--- Entries shown ---

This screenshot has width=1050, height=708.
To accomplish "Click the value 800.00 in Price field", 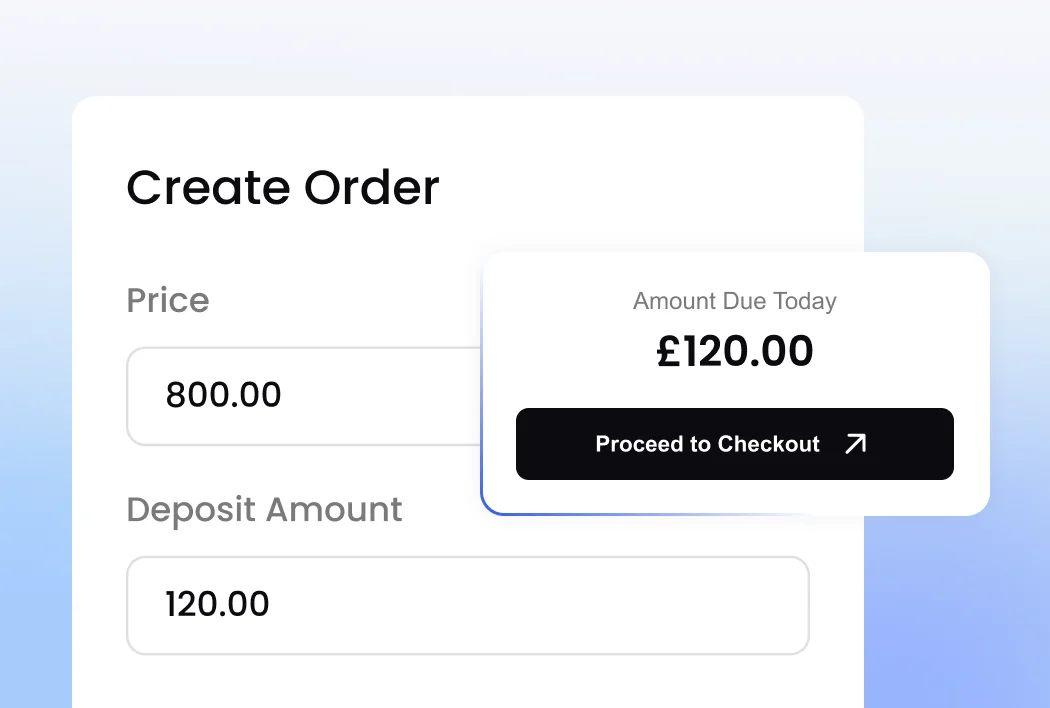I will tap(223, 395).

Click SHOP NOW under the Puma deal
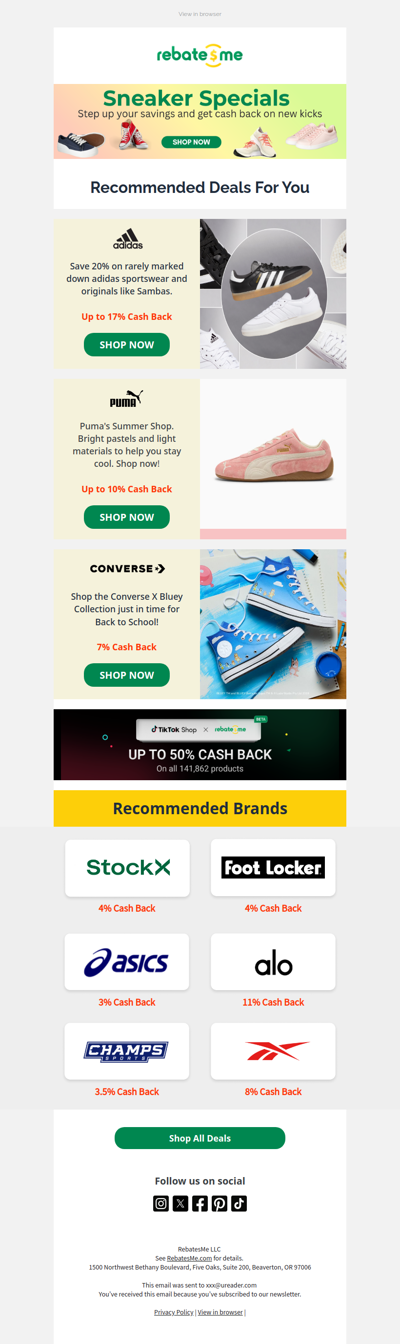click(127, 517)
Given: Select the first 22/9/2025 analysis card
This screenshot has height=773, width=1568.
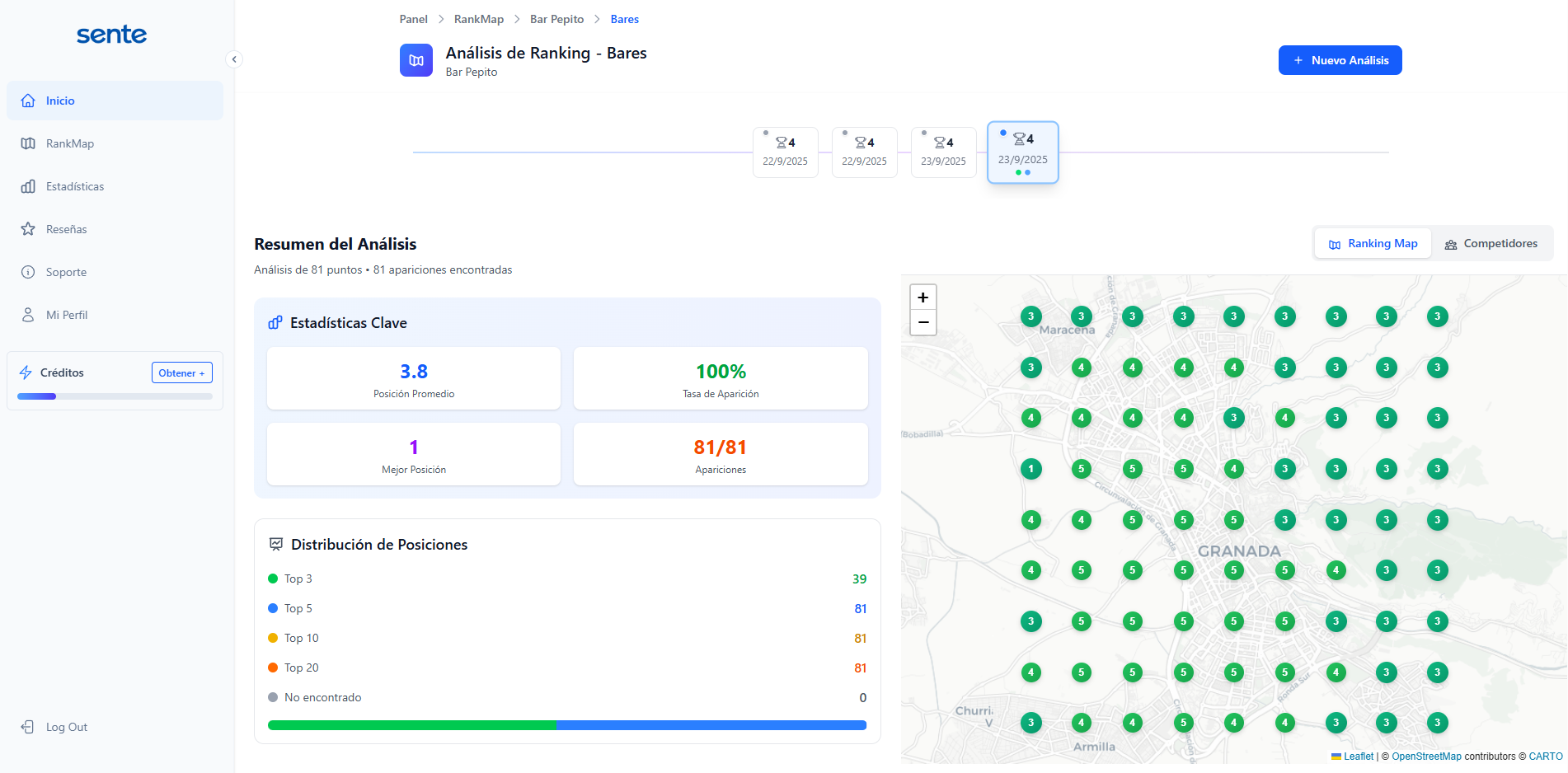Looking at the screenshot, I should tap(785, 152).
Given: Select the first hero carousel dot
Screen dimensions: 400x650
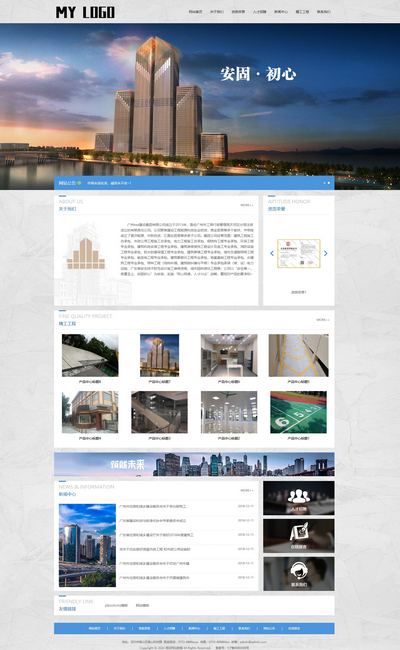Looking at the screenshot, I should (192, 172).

---

● **Task requirements**
Every line from the one containing "Given: Select the first hero carousel dot" to the final line of the records should be duplicated exactly; no picture is to be copied.

● **Response below**
Given: Select the first hero carousel dot
Screen dimensions: 400x650
Looking at the screenshot, I should (192, 172).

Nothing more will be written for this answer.